::: The input :::
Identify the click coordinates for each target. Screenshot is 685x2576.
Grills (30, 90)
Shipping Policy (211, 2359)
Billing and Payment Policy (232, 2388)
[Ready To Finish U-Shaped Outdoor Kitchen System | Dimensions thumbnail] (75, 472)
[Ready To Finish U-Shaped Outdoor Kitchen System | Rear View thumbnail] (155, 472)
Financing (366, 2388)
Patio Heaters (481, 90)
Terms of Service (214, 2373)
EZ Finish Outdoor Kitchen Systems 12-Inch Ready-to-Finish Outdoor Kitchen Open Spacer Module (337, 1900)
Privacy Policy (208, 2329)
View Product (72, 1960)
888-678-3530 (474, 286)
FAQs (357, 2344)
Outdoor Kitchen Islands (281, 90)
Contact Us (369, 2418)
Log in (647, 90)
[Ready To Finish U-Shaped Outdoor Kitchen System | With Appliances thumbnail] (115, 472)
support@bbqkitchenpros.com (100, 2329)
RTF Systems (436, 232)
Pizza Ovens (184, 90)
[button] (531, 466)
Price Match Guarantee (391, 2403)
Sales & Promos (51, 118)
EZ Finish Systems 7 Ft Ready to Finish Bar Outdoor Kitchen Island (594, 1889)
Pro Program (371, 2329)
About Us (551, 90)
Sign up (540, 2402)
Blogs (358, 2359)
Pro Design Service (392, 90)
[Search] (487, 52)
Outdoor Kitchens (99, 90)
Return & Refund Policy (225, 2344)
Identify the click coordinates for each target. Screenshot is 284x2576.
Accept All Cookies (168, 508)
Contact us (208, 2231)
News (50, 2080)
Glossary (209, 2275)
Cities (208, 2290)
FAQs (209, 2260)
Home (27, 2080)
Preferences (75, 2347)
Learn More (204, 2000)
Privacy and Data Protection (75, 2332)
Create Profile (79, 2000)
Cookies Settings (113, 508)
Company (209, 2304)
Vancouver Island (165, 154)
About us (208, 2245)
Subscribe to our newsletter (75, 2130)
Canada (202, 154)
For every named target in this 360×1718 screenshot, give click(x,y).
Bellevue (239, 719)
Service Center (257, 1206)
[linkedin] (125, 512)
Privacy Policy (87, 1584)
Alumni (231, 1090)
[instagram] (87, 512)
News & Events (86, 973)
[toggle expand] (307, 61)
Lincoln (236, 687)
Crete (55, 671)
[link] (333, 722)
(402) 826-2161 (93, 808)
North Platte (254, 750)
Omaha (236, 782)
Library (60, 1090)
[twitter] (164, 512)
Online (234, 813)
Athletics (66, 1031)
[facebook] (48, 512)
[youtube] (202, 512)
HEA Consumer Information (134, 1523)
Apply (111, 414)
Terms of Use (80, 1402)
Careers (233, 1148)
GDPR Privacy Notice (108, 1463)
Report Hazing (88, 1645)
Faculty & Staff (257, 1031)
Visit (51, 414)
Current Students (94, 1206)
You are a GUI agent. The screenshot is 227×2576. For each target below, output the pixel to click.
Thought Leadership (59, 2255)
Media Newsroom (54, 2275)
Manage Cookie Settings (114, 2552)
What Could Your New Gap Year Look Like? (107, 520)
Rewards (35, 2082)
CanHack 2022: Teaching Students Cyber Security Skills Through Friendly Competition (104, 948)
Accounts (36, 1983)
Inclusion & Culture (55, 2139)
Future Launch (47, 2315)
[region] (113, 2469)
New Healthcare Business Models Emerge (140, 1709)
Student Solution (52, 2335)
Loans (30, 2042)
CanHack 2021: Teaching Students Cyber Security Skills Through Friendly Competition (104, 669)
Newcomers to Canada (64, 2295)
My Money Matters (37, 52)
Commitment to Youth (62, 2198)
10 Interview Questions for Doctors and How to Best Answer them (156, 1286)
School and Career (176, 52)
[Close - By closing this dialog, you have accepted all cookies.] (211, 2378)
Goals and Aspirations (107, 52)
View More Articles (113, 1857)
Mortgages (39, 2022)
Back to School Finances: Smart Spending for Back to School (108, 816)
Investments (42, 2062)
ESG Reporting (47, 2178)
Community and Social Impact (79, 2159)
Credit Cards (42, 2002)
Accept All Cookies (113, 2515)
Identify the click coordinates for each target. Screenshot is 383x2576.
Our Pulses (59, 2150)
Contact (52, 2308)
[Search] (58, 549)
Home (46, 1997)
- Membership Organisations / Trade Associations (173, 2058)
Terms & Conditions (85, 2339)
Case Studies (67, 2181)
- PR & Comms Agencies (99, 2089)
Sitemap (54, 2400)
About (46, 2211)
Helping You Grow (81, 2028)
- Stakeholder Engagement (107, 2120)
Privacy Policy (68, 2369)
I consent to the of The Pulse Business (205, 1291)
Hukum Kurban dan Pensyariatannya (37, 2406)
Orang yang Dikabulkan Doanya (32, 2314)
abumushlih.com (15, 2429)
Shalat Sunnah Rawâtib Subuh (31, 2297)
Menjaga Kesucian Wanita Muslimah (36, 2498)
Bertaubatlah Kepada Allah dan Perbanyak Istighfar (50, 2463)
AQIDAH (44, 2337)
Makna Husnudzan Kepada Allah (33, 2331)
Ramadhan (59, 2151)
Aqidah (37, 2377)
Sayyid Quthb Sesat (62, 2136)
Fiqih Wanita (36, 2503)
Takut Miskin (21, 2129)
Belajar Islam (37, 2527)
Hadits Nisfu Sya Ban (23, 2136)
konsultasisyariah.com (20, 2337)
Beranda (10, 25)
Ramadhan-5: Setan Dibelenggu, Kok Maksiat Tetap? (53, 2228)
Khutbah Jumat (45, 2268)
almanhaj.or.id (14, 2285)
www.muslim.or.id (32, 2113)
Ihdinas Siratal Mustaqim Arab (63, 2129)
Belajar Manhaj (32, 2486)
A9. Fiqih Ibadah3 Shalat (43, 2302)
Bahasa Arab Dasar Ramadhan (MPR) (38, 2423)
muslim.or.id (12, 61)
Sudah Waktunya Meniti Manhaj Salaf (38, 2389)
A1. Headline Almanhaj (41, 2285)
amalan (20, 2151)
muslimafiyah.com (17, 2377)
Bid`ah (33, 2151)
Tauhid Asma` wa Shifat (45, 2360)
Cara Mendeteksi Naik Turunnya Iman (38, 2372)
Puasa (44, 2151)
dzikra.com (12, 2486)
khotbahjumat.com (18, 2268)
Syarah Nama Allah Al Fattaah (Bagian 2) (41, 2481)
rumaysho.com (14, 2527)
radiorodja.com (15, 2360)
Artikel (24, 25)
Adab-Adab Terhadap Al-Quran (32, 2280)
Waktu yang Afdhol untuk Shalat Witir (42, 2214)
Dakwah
:::
### [What is being asked]
The whole listing above needs to be written out exactly.

### [Result for this task]
Identify the click coordinates for each target. Screenshot is 685x2576.
Grills (30, 90)
Shipping Policy (211, 2359)
Billing and Payment Policy (232, 2388)
[Ready To Finish U-Shaped Outdoor Kitchen System | Dimensions thumbnail] (75, 472)
[Ready To Finish U-Shaped Outdoor Kitchen System | Rear View thumbnail] (155, 472)
Financing (366, 2388)
Patio Heaters (481, 90)
Terms of Service (214, 2373)
EZ Finish Outdoor Kitchen Systems 12-Inch Ready-to-Finish Outdoor Kitchen Open Spacer Module (337, 1900)
Privacy Policy (208, 2329)
View Product (72, 1960)
888-678-3530 (474, 286)
FAQs (357, 2344)
Outdoor Kitchen Islands (281, 90)
Contact Us (369, 2418)
Log in (647, 90)
[Ready To Finish U-Shaped Outdoor Kitchen System | With Appliances thumbnail] (115, 472)
support@bbqkitchenpros.com (100, 2329)
RTF Systems (436, 232)
Pizza Ovens (184, 90)
[button] (531, 466)
Price Match Guarantee (391, 2403)
Sales & Promos (51, 118)
EZ Finish Systems 7 Ft Ready to Finish Bar Outdoor Kitchen Island (594, 1889)
Pro Program (371, 2329)
About Us (551, 90)
Sign up (540, 2402)
Blogs (358, 2359)
Pro Design Service (392, 90)
[Search] (487, 52)
Outdoor Kitchens (99, 90)
Return & Refund Policy (225, 2344)
Identify the click coordinates for each target. Screenshot is 284x2576.
Accept All Cookies (168, 508)
Contact us (208, 2231)
News (50, 2080)
Glossary (209, 2275)
Cities (208, 2290)
FAQs (209, 2260)
Home (27, 2080)
Preferences (75, 2347)
Learn More (204, 2000)
Privacy and Data Protection (75, 2332)
Create Profile (79, 2000)
Cookies Settings (113, 508)
Company (209, 2304)
Vancouver Island (165, 154)
About us (208, 2245)
Subscribe to our newsletter (75, 2130)
Canada (202, 154)
For every named target in this 360×1718 screenshot, give click(x,y).
Bellevue (239, 719)
Service Center (257, 1206)
[linkedin] (125, 512)
Privacy Policy (87, 1584)
Alumni (231, 1090)
[instagram] (87, 512)
News & Events (86, 973)
[toggle expand] (307, 61)
Lincoln (236, 687)
Crete (55, 671)
[link] (333, 722)
(402) 826-2161 (93, 808)
North Platte (254, 750)
Omaha (236, 782)
Library (60, 1090)
[twitter] (164, 512)
Online (234, 813)
Athletics (66, 1031)
[facebook] (48, 512)
[youtube] (202, 512)
HEA Consumer Information (134, 1523)
Apply (111, 414)
Terms of Use (80, 1402)
Careers (233, 1148)
GDPR Privacy Notice (108, 1463)
Report Hazing (88, 1645)
Faculty & Staff (257, 1031)
Visit (51, 414)
Current Students (94, 1206)
You are a GUI agent. The screenshot is 227×2576. For each target below, output the pixel to click.
Thought Leadership (59, 2255)
Media Newsroom (54, 2275)
Manage Cookie Settings (114, 2552)
What Could Your New Gap Year Look Like? (107, 520)
Rewards (35, 2082)
CanHack 2022: Teaching Students Cyber Security Skills Through Friendly Competition (104, 948)
Accounts (36, 1983)
Inclusion & Culture (55, 2139)
Future Launch (47, 2315)
[region] (113, 2469)
New Healthcare Business Models Emerge (140, 1709)
Student Solution (52, 2335)
Loans (30, 2042)
CanHack 2021: Teaching Students Cyber Security Skills Through Friendly Competition (104, 669)
Newcomers to Canada (64, 2295)
My Money Matters (37, 52)
Commitment to Youth (62, 2198)
10 Interview Questions for Doctors and How to Best Answer them (156, 1286)
School and Career (176, 52)
[Close - By closing this dialog, you have accepted all cookies.] (211, 2378)
Goals and Aspirations (107, 52)
View More Articles (113, 1857)
Mortgages (39, 2022)
Back to School Finances: Smart Spending for Back to School (108, 816)
Investments (42, 2062)
ESG Reporting (47, 2178)
Community and Social Impact (79, 2159)
Credit Cards (42, 2002)
Accept All Cookies (113, 2515)
Identify the click coordinates for each target. Screenshot is 383x2576.
Our Pulses (59, 2150)
Contact (52, 2308)
[Search] (58, 549)
Home (46, 1997)
- Membership Organisations / Trade Associations (173, 2058)
Terms & Conditions (85, 2339)
Case Studies (67, 2181)
- PR & Comms Agencies (99, 2089)
Sitemap (54, 2400)
About (46, 2211)
Helping You Grow (81, 2028)
- Stakeholder Engagement (107, 2120)
Privacy Policy (68, 2369)
I consent to the of The Pulse Business (205, 1291)
Hukum Kurban dan Pensyariatannya (37, 2406)
Orang yang Dikabulkan Doanya (32, 2314)
abumushlih.com (15, 2429)
Shalat Sunnah Rawâtib Subuh (31, 2297)
Menjaga Kesucian Wanita Muslimah (36, 2498)
Bertaubatlah Kepada Allah dan Perbanyak Istighfar (50, 2463)
AQIDAH (44, 2337)
Makna Husnudzan Kepada Allah (33, 2331)
Ramadhan (59, 2151)
Aqidah (37, 2377)
Sayyid Quthb Sesat (62, 2136)
Fiqih Wanita (36, 2503)
Takut Miskin (21, 2129)
Belajar Islam (37, 2527)
Hadits Nisfu Sya Ban (23, 2136)
konsultasisyariah.com (20, 2337)
Beranda (10, 25)
Ramadhan-5: Setan Dibelenggu, Kok Maksiat Tetap? (53, 2228)
Khutbah Jumat (45, 2268)
almanhaj.or.id (14, 2285)
www.muslim.or.id (32, 2113)
Ihdinas Siratal Mustaqim Arab (63, 2129)
Belajar Manhaj (32, 2486)
A9. Fiqih Ibadah3 Shalat (43, 2302)
Bahasa Arab Dasar Ramadhan (MPR) (38, 2423)
muslim.or.id (12, 61)
Sudah Waktunya Meniti Manhaj Salaf (38, 2389)
A1. Headline Almanhaj (41, 2285)
amalan (20, 2151)
muslimafiyah.com (17, 2377)
Bid`ah (33, 2151)
Tauhid Asma` wa Shifat (45, 2360)
Cara Mendeteksi Naik Turunnya Iman (38, 2372)
Puasa (44, 2151)
dzikra.com (12, 2486)
khotbahjumat.com (18, 2268)
Syarah Nama Allah Al Fattaah (Bagian 2) (41, 2481)
rumaysho.com (14, 2527)
radiorodja.com (15, 2360)
Artikel (24, 25)
Adab-Adab Terhadap Al-Quran (32, 2280)
Waktu yang Afdhol untuk Shalat Witir (42, 2214)
Dakwah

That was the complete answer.